Given that institutions of higher education are essentially the gateways to professional training and jobs, the impact of these testing gaps reverberates far within society. Employers often call for greater diversity in their law offices, their hospitals, their universities, and their startups (see, for example, this recent article in CNN). However, to really address racial and gender inequality in the workplace, employers need to look at the factors that lead to homogenous applicant pools in the first place, and a good place to start is standardized testing.
This is precisely what two of my colleagues at Berkeley have done in a recent article published in Law & Social Inquiry (Shultz and Zedeck, 2011). The LSAT, they note, does a good job of predicting grades at the end of the first year of law school. The further out one goes into the profession, however, the more poorly the LSAT does in predicting what really counts: Effectiveness as a lawyer. Stated another way, one of the main criteria that is used to admit—and reject!—people into law school is not a particularly good criterion for deciding whether you’d actually want to have a given lawyer representing you in a court of law.

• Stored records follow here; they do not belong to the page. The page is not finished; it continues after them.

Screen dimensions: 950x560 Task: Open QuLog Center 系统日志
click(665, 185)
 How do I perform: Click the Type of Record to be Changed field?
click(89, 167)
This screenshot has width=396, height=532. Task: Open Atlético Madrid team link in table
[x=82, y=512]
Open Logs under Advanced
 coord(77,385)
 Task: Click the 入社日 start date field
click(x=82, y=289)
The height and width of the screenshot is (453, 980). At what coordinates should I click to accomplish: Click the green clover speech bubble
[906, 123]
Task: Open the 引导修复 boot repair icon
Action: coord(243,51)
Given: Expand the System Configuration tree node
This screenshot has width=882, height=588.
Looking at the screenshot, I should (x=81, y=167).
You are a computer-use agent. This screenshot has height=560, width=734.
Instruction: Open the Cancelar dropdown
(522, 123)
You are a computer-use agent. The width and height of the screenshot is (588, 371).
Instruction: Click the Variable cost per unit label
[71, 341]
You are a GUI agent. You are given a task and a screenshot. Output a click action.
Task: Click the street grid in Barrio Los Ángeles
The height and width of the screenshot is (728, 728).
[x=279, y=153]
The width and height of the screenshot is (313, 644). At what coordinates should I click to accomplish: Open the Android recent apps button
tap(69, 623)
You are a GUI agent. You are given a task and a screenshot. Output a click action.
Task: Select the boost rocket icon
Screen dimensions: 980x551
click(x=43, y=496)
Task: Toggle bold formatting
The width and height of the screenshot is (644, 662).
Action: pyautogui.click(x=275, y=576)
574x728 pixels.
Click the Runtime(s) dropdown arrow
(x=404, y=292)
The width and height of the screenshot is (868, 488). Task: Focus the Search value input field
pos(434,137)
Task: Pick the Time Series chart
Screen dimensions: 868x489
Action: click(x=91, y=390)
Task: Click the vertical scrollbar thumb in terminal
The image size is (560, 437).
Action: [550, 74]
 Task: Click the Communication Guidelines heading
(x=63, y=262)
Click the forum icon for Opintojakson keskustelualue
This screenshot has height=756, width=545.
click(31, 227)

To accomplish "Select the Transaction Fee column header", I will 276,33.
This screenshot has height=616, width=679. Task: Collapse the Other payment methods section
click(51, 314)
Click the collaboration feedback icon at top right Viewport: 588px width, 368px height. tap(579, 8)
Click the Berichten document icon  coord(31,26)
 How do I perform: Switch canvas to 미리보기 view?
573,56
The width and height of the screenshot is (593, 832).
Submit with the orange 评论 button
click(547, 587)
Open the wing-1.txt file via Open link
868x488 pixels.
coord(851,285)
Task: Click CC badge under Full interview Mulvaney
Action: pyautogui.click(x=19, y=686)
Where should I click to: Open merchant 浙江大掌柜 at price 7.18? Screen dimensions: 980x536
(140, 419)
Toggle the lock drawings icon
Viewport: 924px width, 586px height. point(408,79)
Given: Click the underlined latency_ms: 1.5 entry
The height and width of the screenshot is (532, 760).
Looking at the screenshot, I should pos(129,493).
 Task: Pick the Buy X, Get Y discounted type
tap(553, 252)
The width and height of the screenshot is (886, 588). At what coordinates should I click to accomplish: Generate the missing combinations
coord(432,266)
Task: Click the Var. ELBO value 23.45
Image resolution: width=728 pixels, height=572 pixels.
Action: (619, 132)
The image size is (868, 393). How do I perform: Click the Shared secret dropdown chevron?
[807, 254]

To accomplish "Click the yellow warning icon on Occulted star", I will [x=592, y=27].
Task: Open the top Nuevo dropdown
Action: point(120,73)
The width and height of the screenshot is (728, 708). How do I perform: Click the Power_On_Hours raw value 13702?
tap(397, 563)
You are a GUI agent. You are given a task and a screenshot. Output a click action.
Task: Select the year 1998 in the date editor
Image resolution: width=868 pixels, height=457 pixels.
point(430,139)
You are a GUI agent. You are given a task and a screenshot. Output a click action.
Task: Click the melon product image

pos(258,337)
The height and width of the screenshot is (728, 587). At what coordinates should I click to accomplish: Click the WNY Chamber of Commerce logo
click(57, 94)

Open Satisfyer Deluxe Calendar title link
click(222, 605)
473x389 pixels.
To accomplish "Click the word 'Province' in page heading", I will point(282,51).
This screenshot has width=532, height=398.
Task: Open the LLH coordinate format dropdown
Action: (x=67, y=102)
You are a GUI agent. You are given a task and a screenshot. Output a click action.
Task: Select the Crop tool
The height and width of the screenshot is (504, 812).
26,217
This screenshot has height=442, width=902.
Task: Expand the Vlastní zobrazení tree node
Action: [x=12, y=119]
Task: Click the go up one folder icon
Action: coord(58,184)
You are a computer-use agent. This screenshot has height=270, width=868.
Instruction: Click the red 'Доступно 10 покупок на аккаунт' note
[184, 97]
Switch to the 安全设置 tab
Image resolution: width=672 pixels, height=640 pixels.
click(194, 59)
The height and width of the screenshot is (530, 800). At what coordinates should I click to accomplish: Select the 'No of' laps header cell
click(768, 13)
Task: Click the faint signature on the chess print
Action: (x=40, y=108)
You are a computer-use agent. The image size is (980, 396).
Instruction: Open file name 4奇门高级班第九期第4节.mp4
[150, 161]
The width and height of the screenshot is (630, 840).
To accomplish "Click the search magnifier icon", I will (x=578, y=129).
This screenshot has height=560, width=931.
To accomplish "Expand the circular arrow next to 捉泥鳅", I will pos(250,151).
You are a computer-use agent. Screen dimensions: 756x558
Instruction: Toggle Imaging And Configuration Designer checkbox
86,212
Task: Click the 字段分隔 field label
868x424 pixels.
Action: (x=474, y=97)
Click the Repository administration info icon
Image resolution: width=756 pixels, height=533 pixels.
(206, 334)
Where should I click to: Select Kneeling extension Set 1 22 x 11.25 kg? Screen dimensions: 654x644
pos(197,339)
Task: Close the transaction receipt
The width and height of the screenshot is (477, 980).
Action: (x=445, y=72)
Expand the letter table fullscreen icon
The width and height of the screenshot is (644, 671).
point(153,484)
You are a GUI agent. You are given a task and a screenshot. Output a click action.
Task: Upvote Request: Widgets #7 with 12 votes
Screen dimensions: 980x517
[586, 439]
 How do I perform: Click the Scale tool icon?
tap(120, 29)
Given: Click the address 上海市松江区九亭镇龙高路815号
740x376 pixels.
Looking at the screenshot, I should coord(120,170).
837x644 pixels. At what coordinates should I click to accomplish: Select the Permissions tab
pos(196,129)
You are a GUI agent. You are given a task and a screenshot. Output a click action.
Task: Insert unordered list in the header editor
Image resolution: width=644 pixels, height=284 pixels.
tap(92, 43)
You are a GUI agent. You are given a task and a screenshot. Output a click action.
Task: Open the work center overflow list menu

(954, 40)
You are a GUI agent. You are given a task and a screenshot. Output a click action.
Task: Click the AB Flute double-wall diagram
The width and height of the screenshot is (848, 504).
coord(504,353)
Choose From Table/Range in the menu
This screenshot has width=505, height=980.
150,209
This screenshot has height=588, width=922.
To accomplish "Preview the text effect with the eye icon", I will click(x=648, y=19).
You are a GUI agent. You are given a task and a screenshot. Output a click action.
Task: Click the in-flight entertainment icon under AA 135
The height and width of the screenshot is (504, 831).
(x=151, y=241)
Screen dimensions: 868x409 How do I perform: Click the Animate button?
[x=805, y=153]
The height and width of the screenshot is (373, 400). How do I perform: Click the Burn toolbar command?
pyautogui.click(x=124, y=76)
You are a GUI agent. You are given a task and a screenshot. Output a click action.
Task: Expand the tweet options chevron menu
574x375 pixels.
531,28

Shultz and Zedeck conducted extensive interviews among law school alumni, clients, students, faculty, and judges to arrive at a set of 26 qualities of effective lawyers. Among these qualities are things you’d expect such as “analysis and reasoning,” but also things that might not seem as immediately obvious such as “able to see the world through the eyes of others” and “developing relationships within the legal profession.” And, as it turns out, the LSAT predicts very few of these qualities, suggesting that the gateways to the profession are holding some people back that they should be welcoming with open arms.
OK, but who?
This is the question Shultz and Zedeck addressed in the second phase of their study. They developed an alternative battery of measures that correlated with a majority of these effectiveness factors. The battery includes questions about what one should do in critical ethical situations that lawyers can face (e.g., “what would you do if you caught a colleague photocopying confidential information from the company files?”), biographical and experiential factors (e.g., how much a person finds new, creative ways of doing things that others don’t think of), and even dispositional factors such as optimism! What’s better, the battery items showed very few differences as a function of race or gender, which matches the observation that lawyer effectiveness, in fact, does not differ as a function of these group differences.
Shultz and Zedeck’s work is potentially revolutionary in that it provides a well researched, viable alternative to law school admission criteria in a field that often calls for change but has lacked concrete solutions. Already a few law programs are using Shultz and Zedeck’s findings for reform. Next up, I hope: Engineering schools, medical schools, graduate schools, maybe even college.
Now if someone put on a bake sale to support that effort, I’d happily break my diet and buy a whole batch!